Three- and 4-year-olds in remote areas of Burke County, N. C., don’t have to miss out on learning just because they don’t live close to one of the Burke district’s school-based pre-K programs.
For more than two years, BUST’R and BETSIE—two school buses that have been converted into preschool classrooms—have been delivering a preschool experience to roughly 120 children twice a week.
The buses, each staffed with a certified teacher and an assistant, travel to 13 sites—mostly mobile- home communities and church parking lots—to meet the pupils. The classes last for about 90 minutes.
On BUST’R, which stands for Building Upon Strengths Through Reading, children work on early-literacy skills. On BETSIE—or Bringing Everyone Technological Success in Education—the youngsters spend part of their time working on six laptop computers. The teachers rotate their routes each month, so the students can learn on both mobile classrooms.

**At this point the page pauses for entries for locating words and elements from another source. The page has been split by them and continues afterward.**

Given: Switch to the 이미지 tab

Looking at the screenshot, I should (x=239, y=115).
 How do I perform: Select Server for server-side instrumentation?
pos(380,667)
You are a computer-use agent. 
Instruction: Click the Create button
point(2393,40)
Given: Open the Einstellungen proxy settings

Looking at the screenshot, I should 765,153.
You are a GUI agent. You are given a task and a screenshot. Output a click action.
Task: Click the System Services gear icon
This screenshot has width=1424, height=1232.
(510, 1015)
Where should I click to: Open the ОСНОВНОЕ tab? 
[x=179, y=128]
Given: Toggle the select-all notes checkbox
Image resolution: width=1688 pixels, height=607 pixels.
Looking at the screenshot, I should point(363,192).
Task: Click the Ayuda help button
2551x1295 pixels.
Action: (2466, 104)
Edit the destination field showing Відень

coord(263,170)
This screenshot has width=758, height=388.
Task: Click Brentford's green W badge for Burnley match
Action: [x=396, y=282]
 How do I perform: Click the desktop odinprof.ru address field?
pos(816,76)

And, apparently, children are benefiting once they start kindergarten from the time they spent aboard the buses.
This school year’s standardized-test results show that of the district’s kindergartners, students who had attended the bus-based program scored significantly higher on language skills and motor and concept skills than did students who did not attend any type of preschool before kindergarten.
The 14,600-student district, located in the western part of the state, collaborated with the Burke County Partnership for Children, a nonprofit organization that administers Smart Start funding from the state, to pull together public and private money to begin the bus program.
Since the beginning of the “Rolling with Pre-K” project, more than 400 children have been served.
Now, the buses are gaining notice outside North Carolina. The innovative program was honored earlier this month as the grand-prize winner of American School Board Journal‘s Magna Awards. A publication of the Alexandria, Va.-based National School Boards Association, the magazine began the awards in 1995 to honor creative steps to improve educational services.
The program will receive a $2,500 scholarship from the magazine and Sodexho School Services of Gaithersburg, Md.